[Opening Provided data section]
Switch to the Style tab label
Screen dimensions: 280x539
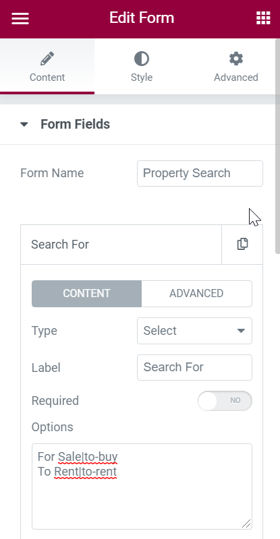pos(142,77)
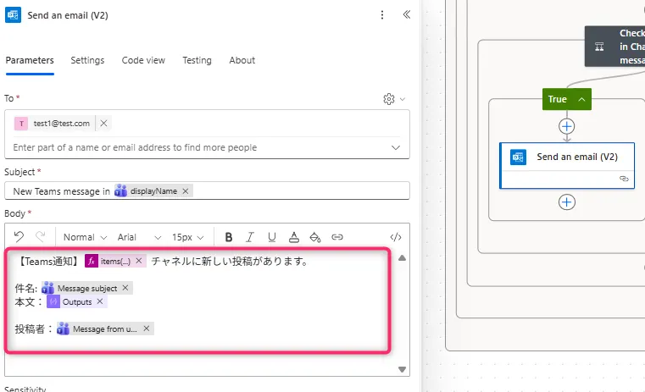The image size is (645, 392).
Task: Remove the displayName token from Subject
Action: (x=186, y=191)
[Closing Provided data section]
▶ Your instructions: Reproduce the entire listing exactly, except for any pictures it contains.

▶ Exercise result:
Switch to the Style tab label
Screen dimensions: 280x539
pos(142,77)
The image size is (645, 392).
Task: Remove the displayName token from Subject
Action: (x=186, y=191)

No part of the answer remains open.